Not to mention the simple fact that this is the first time since these ratings were first given to the UK in 1978 that Britain has lost its top-tier status. The Winter of Discontent, the miners’ strikes, Black Wednesday, a number of housing slumps: none of these merited Britain losing its AAA status. The fact that this current crisis is deemed more damaging is a major reputational blow – even allowing for the fact that in many senses Britain’s problems started under the Labour Government.
These days a rating downgrade is no longer the instant financial blow it once was. Whereas previously credit ratings tended to be hardwired into the system (for instance, certain central banks used to accept or refuse collateral based solely on its credit rating), that’s no longer the case.

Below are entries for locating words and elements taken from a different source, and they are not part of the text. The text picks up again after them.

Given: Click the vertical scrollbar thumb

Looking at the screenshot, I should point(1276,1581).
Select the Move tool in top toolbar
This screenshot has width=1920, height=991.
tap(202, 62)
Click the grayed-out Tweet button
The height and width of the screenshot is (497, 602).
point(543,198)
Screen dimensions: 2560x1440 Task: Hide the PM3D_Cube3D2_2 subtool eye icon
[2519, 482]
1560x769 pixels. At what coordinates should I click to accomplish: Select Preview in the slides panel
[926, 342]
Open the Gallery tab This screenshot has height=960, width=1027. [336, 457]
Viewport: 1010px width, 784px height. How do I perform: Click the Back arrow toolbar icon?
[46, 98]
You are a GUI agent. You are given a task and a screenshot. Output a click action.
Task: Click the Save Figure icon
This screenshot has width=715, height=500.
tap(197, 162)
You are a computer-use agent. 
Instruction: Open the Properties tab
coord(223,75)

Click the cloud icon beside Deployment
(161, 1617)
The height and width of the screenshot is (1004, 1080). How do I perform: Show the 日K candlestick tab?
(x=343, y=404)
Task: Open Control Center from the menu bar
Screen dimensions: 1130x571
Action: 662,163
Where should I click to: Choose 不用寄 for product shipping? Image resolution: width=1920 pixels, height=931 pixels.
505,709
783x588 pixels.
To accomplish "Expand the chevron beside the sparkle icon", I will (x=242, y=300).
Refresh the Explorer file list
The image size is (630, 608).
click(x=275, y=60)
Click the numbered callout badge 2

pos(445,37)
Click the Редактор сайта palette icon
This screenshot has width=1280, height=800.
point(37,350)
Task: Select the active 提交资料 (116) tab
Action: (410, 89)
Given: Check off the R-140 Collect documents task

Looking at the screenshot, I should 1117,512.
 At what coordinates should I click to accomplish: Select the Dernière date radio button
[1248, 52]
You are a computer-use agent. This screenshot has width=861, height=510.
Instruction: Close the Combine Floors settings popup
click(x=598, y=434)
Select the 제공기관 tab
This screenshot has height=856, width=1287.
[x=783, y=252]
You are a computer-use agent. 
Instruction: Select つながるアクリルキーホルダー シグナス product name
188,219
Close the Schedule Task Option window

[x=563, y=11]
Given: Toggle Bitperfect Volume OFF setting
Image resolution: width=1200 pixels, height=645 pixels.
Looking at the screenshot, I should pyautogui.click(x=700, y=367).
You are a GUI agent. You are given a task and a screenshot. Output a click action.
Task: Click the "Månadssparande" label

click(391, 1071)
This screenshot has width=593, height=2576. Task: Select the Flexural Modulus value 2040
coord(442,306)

Moreover, this downgrade is about the least unexpected decision in recent economic history. Britain had been on negative outlook with Moody’s for a year (along with the other two major ratings agencies), and rumours had been floating around for weeks that a downgrade was imminent.
Plus, as you can see from the graph above, which traces Britain’s borrowing costs all the way back to 1703 (yes, really), it’s not as if the interest rates the Government is paying are high: they are in fact near historical lows (partly a consequence of quantitative easing, partly of low growth prospects).
However, even if a downgrade no longer triggers automatic financial oblivion, it nonetheless serves as a reminder of this country’s dismal economic prospects. The Moody’s statement was quite specific on this: the primary reason for the downgrade is that the economy simply isn’t growing (and shows little sign of growing) at the rate one would have hoped for. As a result, the amount of income generated by British companies and individuals (and hence tax collected for the Treasury) is disappointing.
That, in the end, is why the deficit is likely to be higher this year than last. And this is one problem no-one in authority – whether that’s the Chancellor, his opposite number, the Bank of England or others – seems to have a decent answer for. Every single Budget since Alistair Darling has been concerned with one simple question: where’s the growth coming from?
The most disturbing element of the Moody’s downgrade is what it says about this quandary. That doesn’t imply a sudden lurch in Britain’s creditworthiness. In fact, Moody’s have, importantly, changed the outlook on Britain’s rating back from “negative” to “stable”. S&P didn’t do this with the US when it downgraded it.
But it does reinforce the big fear – that Britain could be facing a long period of Japan-style stagnation, as it tries to work off its enormous debt load. Which means a lower pound, and which means suspicions of more quantitative easing from the Bank of England, as it tries to find the magic solution to revive this stuttering economy.